Conseil d’Etat, 2 mars 2022, n°458019
FAITS
La Direction Régionale de La Réunion de Pôle Emploi avait lancé un appel d’offres sous la forme d’un accord-cadre portant sur des prestations de services de formation professionnelle au bénéfice des personnes à la recherche d’un emploi.
Ce marché avait fait l’objet d’une publication au BOAMP le 27 avril 2021
Une société s’était portée candidate pour les lots 8NE, 8SO, 9NE, 12 et 14 de l’accord-cadre.
Par un courrier en date du 19 juillet 2021, la directrice régionale de Pôle Emploi à La Réunion a demandé, sur le fondement de l’article L. 2152-6 du code de la commande publique, à la société requérante, de justifier les prix indiqués dans ses propositions financières pour les lots 8NE, 8SO, 9NE, 12 et 14.
Par une décision du 14 septembre 2021, Pôle Emploi a informé cette société, d’une part, que les offres présentées par celle-ci pour les lots 8 NE, 8SO, 12 et 14 n’avaient pas été retenues en raison de leur caractère anormalement bas, d’autre part, que le lot 9NE était déclaré infructueux. Son offre a donc été rejetée par le pouvoir adjudicateur.
La société évincée avait alors formé un référé précontractuel devant le juge des référés du tribunal administratif de La Réunion pour obtenir notamment l’annulation, au stade de la phase d’analyse des offres, de la procédure de passation engagée par la Direction Régionale et l’annulation des décisions relatives à cette procédure de passation.

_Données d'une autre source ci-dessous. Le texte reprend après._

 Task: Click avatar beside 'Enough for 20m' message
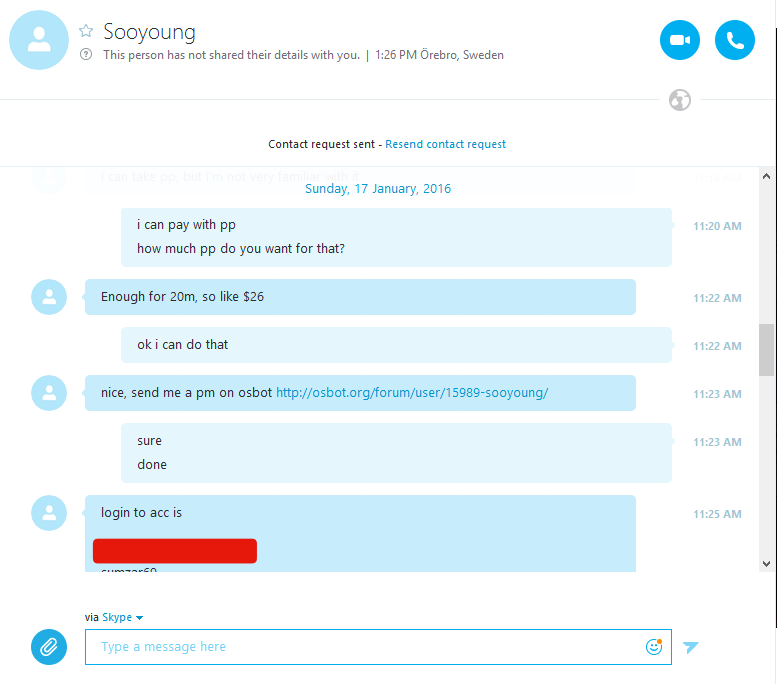coord(49,297)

Par une ordonnance du 14 octobre 2021, le tribunal administratif de La Réunion a annulé les décisions du 14 septembre 2021 par lesquelles la Direction Régionale a rejeté les offres de la société requérante et la procédure de passation des quatre lots litigieux.
La Direction Régionale de La Réunion de Pôle Emploi s’est alors pourvue en cassation devant le Conseil d’État en vue de demander l’annulation de l’ordonnance du 14 octobre 2021 rendue par le tribunal administratif de La Réunion.
La société, requérante, a formé, en parallèle, un pourvoi incident tendant à l’annulation de l’article 3 de l’ordonnance attaquée en tant qu’elle a annulé l’intégralité de la procédure de passation.
QUESTION
Le juge des référés doit-il, en cas de manquement lié à une phase de sélection des offres par l’acheteur, annuler l’ensemble de la procédure de passation du marché ?
décision
Le Conseil d’État annule l’ordonnance du 14 octobre 2021 rendue par le tribunal administratif de La Réunion en tant que celle-ci a annulé à un stade antérieur à la phase de sélection des offres la procédure de passation des lots litigieux. Le juge enjoint par la même occasion Pôle Emploi, s’il le souhaite, à reprendre dans son intégralité la procédure de passation entreprise.
Venant tout d’abord rappeler les dispositions de l’article L.551-1 du code de justice administrative, qui organise les conditions de saisine du juge des référés en matière précontractuelle, le Conseil rappelle que le juge des référés a estimé que les prix établis par la société requérante dans son offre n’étaient pas manifestement sous-évalués et de nature à compromettre l’exécution des marchés.
Le juge des référés a considéré que Pôle Emploi avait commis une erreur manifeste d’appréciation en écartant les offres présentées par la société requérante au motif qu’elles auraient présenté un caractère anormalement bas, méconnaissant par conséquent le principe d’égalité entre les candidats.
Le Conseil d’État estime que le juge des référés a commis une erreur de droit en annulant l’ensemble de la procédure et non pas la seule phase d’examen des offres.
commentaire
Cet arrêt vient ainsi rappeler les conditions de saisine du juge des référés précontractuels mais également, et surtout, les pouvoirs qui lui sont octroyés dans le cadre de son contrôle.
Il apporte ainsi des précisions quant aux conséquences d’une annulation d’une procédure de passation par le juge des référés lorsque l’acheteur a commis une erreur manifeste dans la qualification d’une offre notamment en la jugeant anormalement basse.